__Task directions__
Count the lines in the data below that contain the word "Open". Reply with the number alone.

__Data lines__

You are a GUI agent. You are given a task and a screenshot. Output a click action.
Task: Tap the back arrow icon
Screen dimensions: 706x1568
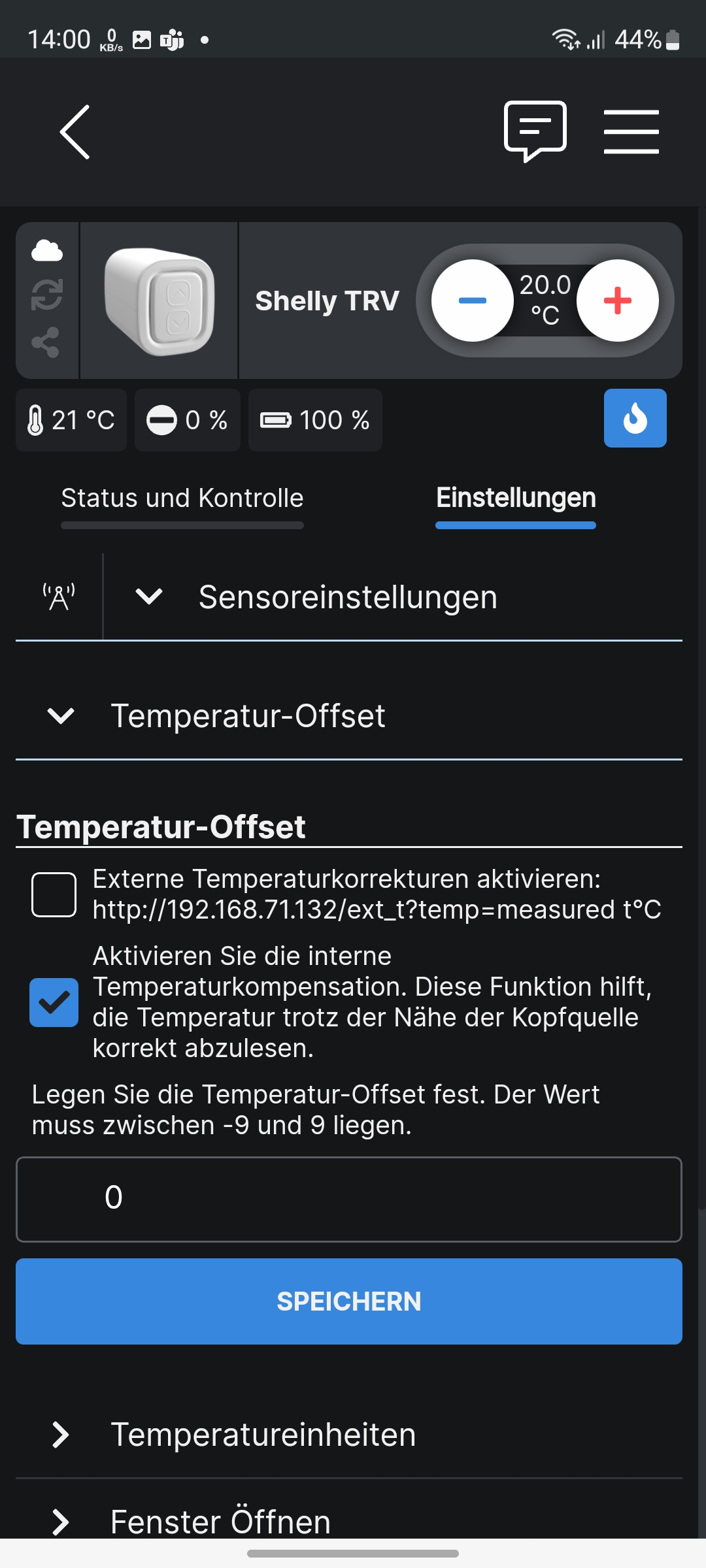[75, 132]
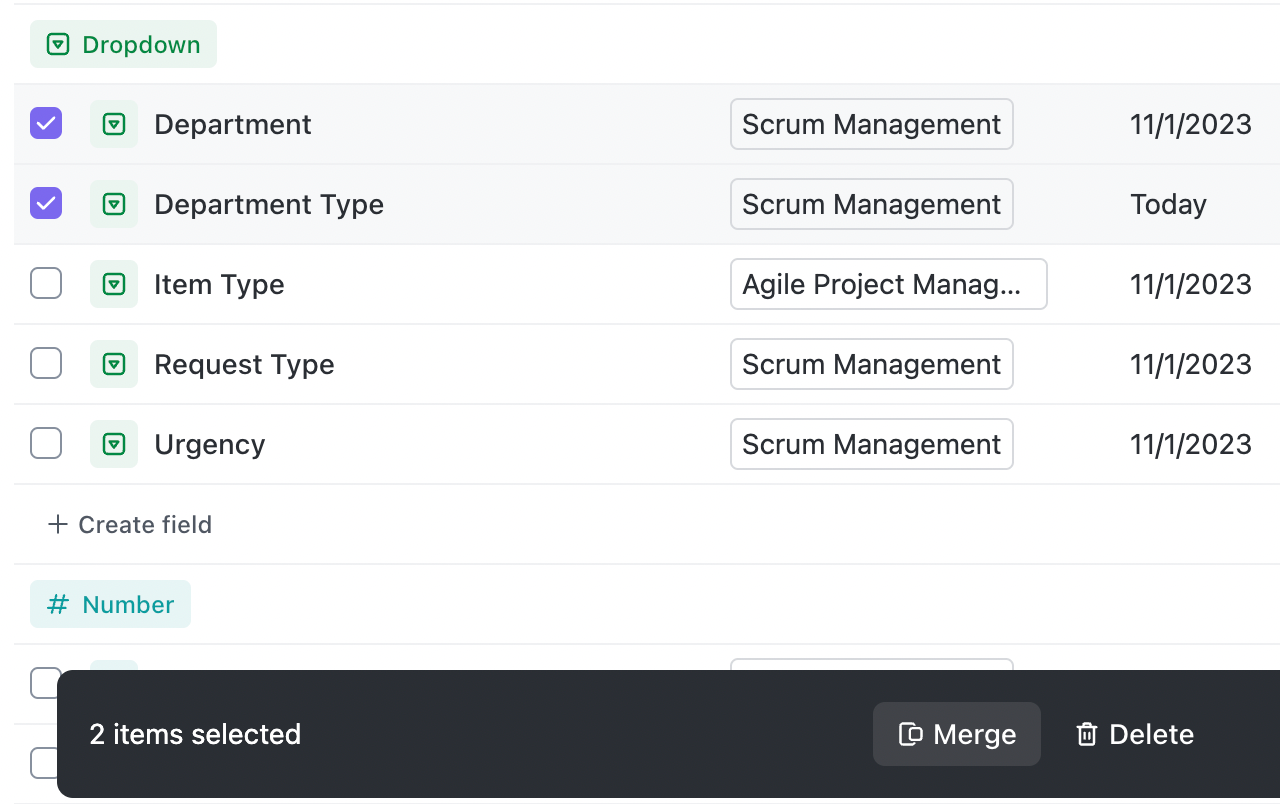1280x804 pixels.
Task: Click the Item Type dropdown field icon
Action: tap(114, 284)
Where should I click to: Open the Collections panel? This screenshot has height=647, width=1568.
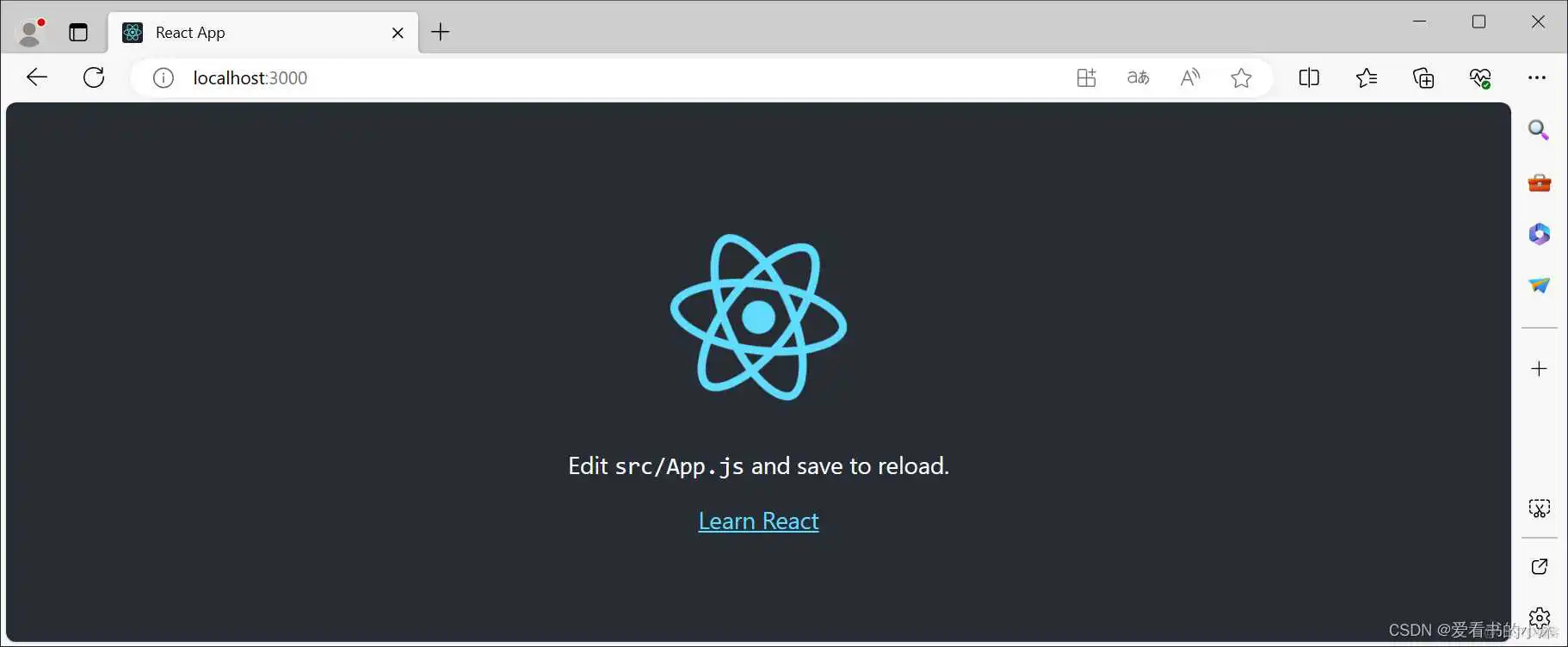[1423, 77]
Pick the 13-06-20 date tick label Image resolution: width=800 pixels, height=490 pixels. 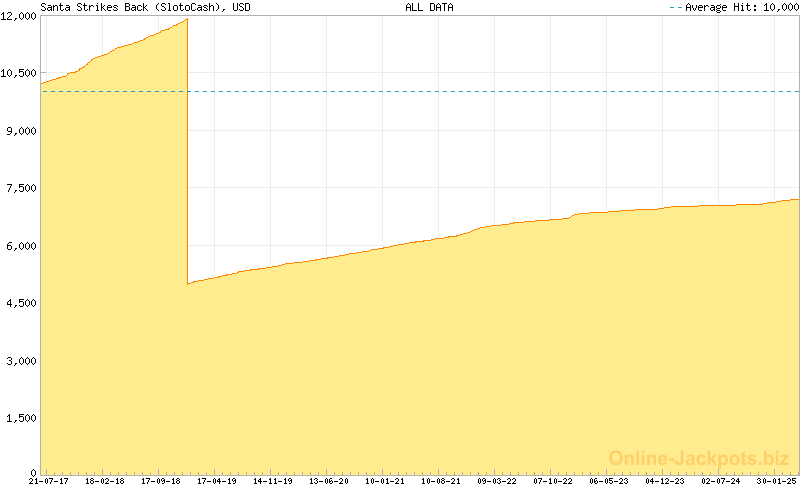(x=328, y=481)
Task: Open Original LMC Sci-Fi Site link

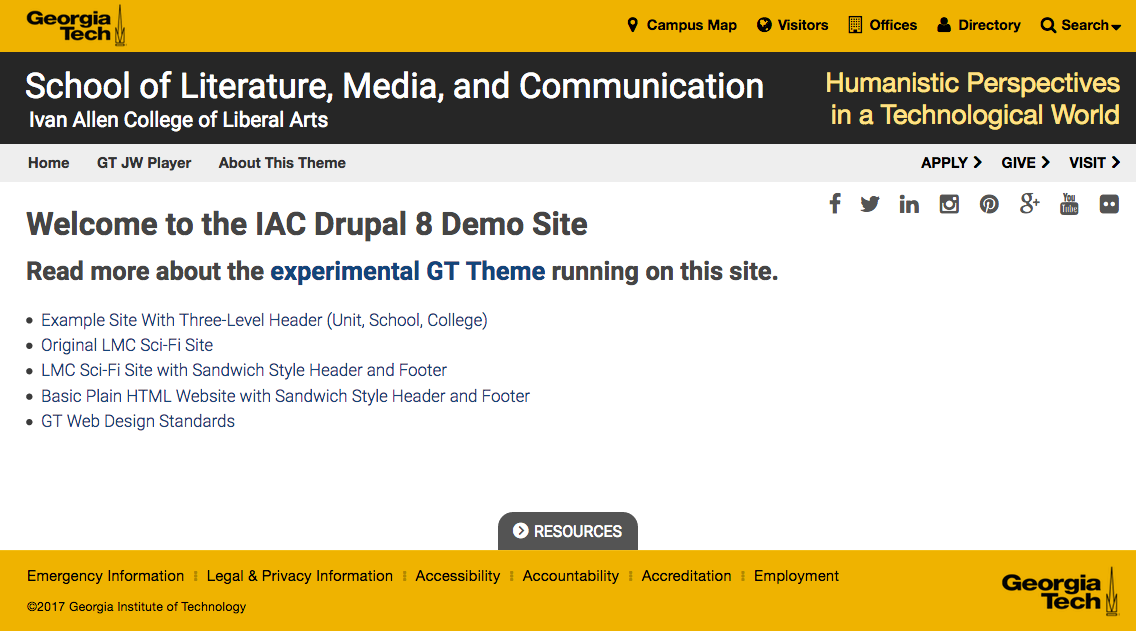Action: [127, 345]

__The answer__
2